(FinalCall.com) – “Who are the legitimate targets, dead and alive, of the reparations movement?” asked Bob Brown, a researcher at the Kwame Ture Work Study Institute. “How can we seriously talk about taking on multinational corporations and not be able to walk into a room and identify who did what?” he continued, speaking during the July 26 reparations meeting held in Chicago.
Called by Dr. Conrad Worrill, national chairman of the National Black United Front, and convened and hosted by the Honorable Minister Louis Farrakhan, the summit was a historic step towards forging unity within the movement and was attended by representatives of various umbrella religious and political organizations.

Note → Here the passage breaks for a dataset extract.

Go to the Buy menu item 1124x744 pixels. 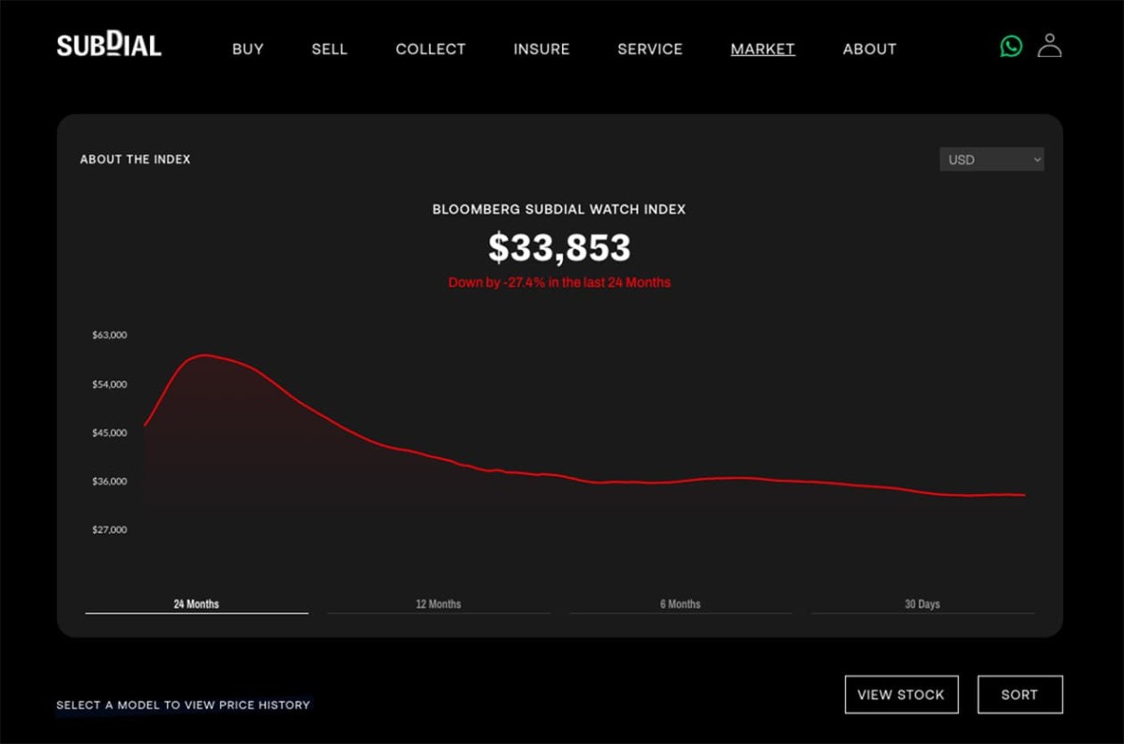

Along with these public figures sat unassuming grassroots organizers who have proven to be a pivotal force behind the scenes–such as Mr. Brown, who demonstrated in his presentation that research is a vital element in the movement. Family genealogies must be uncovered in order to identify accurately personal connections to slavery, but careful research allows for a proper determination of who has to pay reparations.
According to Mr. Brown, referencing figures from the United Nations Educational, Social and Cultural Organization (UNESCO), this determination begins with the British monarchs who accumulated 28 percent of the wealth derived from the early trans-Atlantic slave trade. He also pointed to the first stages of the criminal enterprise of slavery with the Portuguese involvement in the sugar trade at Cape Verde in 1441.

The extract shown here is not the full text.